**Document excerpt**
Spending rose only 0.1 percent in February after rising 0.4 percent in January as a multi-month long consumer pullback is now evident in nearly every economic report on personal spending. In related news, J.C. Penney Co. was the latest retailer to cut its profit forecast, noting that it expects comparable-store sales to decline at a "low-double digit" percentage rate in March versus last year and to decline in the high single digits in its fiscal first quarter ending in May.

While reduced spending is bad for business and the economy as a whole, it is good for the personal saving rate that rebounded from -0.1 percent in January to +0.3 percent in February.

Consumer Sentiment: The Reuters/University of Michigan consumer sentiment index made another new multi-year low which, like the Conference Board's consumer confidence survey earlier in the week, now sits at levels below the Hurricane Katrina affected months in late 2005.

Recall that, in this section of the weekly update over the last few months, comparisons of the current mood of the consumer to that seen in late-2005 have frequently been made, however, those levels had never been breached.

**Dataset section**
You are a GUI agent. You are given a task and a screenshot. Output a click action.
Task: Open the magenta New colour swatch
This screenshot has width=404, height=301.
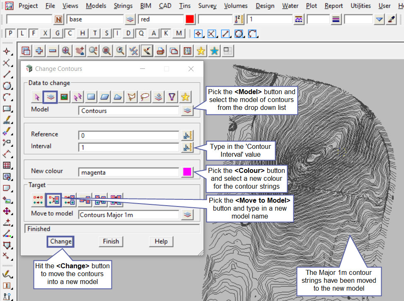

**Instruction 1**
In the economic update excerpt, what was the personal saving rate in February?
**Instruction 2**
From the economic update excerpt, write out the passage that begins at the words "Recall that, in" and stops after "never been breached.".

**Exercise answer 1**
+0.3 percent

**Exercise answer 2**
Recall that, in this section of the weekly update over the last few months, comparisons of the current mood of the consumer to that seen in late-2005 have frequently been made, however, those levels had never been breached.